The body of a 1269 kg car is supported on a
frame by four springs. The spring constant of
a single spring is 2.75 × 10
4
N/m. Four people riding in the car have a combined mass
of 256 kg. When driven over a pothole in
the road, the frame vibrates and for the first
few seconds the vibration approximates simple harmonic motion.

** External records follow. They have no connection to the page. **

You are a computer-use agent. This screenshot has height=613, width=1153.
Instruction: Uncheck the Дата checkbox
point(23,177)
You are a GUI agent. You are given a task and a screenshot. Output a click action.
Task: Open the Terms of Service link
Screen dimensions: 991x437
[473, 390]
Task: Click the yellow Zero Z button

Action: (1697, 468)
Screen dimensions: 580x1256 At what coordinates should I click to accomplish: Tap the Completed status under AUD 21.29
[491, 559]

What is the period of vibration of the car?
when springs are in parallel, the following happens:
F/4=kx
k=F/4x which is exactly 1/4 of the original k.
so here the combined spring constant then is 2.75E4 /4
mass total...you do it.
F= 1/2PI sqrt (k/m)
and
t=1/F= 2PI sqrt (m/k)
To find the period of vibration of the car, we need to use the formula:
T = 2π √(m/k)
where T is the period of vibration, π is a mathematical constant (approximately equal to 3.14), m is the total mass of the system (car + passengers), and k is the spring constant.
In this case, the total mass (m) is the mass of the car (1269 kg) plus the mass of the passengers (256 kg), which gives us a total mass of 1525 kg.
The spring constant (k) is given as 2.75 × 10^4 N/m.
Now, we can substitute the values into the formula and calculate the period of vibration:
T = 2π √(m/k)
T = 2π √(1525 kg / 2.75 × 10^4 N/m)
Calculating this expression gives us the period of vibration of the car.